Written task: Copy out the rows verbatim, starting at the line with "You are a computer-use agent. Screen" and continuing up to and including the line with "Action: click(x=300, y=27)".

Saved entries:

---------------

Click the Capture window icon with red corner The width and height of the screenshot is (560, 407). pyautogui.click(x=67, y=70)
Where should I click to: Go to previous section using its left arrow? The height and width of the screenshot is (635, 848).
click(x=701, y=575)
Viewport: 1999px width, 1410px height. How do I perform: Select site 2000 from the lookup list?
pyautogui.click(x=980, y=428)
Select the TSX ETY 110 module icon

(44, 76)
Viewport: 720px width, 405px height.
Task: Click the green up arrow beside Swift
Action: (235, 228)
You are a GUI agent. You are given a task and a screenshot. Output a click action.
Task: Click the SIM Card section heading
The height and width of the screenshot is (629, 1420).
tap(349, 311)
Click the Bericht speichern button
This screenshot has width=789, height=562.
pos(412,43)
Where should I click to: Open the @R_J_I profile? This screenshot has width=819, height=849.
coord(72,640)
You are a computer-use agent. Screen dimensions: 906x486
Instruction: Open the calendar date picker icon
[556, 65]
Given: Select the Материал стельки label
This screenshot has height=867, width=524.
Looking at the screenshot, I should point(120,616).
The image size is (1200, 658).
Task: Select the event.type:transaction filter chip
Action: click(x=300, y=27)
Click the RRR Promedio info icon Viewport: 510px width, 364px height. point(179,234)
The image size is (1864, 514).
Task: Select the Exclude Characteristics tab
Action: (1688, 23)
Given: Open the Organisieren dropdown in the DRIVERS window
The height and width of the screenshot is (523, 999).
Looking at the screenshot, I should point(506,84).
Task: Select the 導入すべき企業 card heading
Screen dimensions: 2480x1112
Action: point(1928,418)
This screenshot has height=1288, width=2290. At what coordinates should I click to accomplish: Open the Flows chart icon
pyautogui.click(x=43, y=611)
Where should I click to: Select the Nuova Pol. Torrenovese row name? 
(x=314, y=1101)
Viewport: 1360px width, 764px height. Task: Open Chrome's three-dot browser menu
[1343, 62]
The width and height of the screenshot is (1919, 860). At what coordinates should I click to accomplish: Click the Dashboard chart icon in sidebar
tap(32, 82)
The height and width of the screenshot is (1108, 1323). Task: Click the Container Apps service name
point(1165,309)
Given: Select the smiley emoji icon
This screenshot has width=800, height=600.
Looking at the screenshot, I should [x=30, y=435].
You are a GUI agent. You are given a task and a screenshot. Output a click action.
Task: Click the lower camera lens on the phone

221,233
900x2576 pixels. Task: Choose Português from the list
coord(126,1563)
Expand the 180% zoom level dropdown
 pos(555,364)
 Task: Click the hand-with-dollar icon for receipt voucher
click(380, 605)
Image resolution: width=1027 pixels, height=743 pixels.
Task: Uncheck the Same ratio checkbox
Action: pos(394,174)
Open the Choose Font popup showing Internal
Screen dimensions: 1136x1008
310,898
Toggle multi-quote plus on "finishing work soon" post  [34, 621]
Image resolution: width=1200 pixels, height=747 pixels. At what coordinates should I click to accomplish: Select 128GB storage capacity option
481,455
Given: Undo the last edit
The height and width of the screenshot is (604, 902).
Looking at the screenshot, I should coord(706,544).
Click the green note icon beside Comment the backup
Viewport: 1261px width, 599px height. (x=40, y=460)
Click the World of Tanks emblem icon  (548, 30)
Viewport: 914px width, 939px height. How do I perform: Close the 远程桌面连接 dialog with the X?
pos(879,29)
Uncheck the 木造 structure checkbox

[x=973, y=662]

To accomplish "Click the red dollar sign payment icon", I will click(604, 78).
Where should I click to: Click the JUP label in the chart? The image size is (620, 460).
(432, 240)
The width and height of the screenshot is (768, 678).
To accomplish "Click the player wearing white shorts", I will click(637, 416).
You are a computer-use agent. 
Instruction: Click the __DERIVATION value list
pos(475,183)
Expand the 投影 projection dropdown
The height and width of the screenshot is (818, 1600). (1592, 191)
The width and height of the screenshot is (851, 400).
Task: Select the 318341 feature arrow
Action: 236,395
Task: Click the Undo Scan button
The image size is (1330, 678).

---------------

The reply:
You are a computer-use agent. Screen dimensions: 906x486
Instruction: Open the calendar date picker icon
[556, 65]
Given: Select the Материал стельки label
This screenshot has height=867, width=524.
Looking at the screenshot, I should point(120,616).
The image size is (1200, 658).
Task: Select the event.type:transaction filter chip
Action: click(x=300, y=27)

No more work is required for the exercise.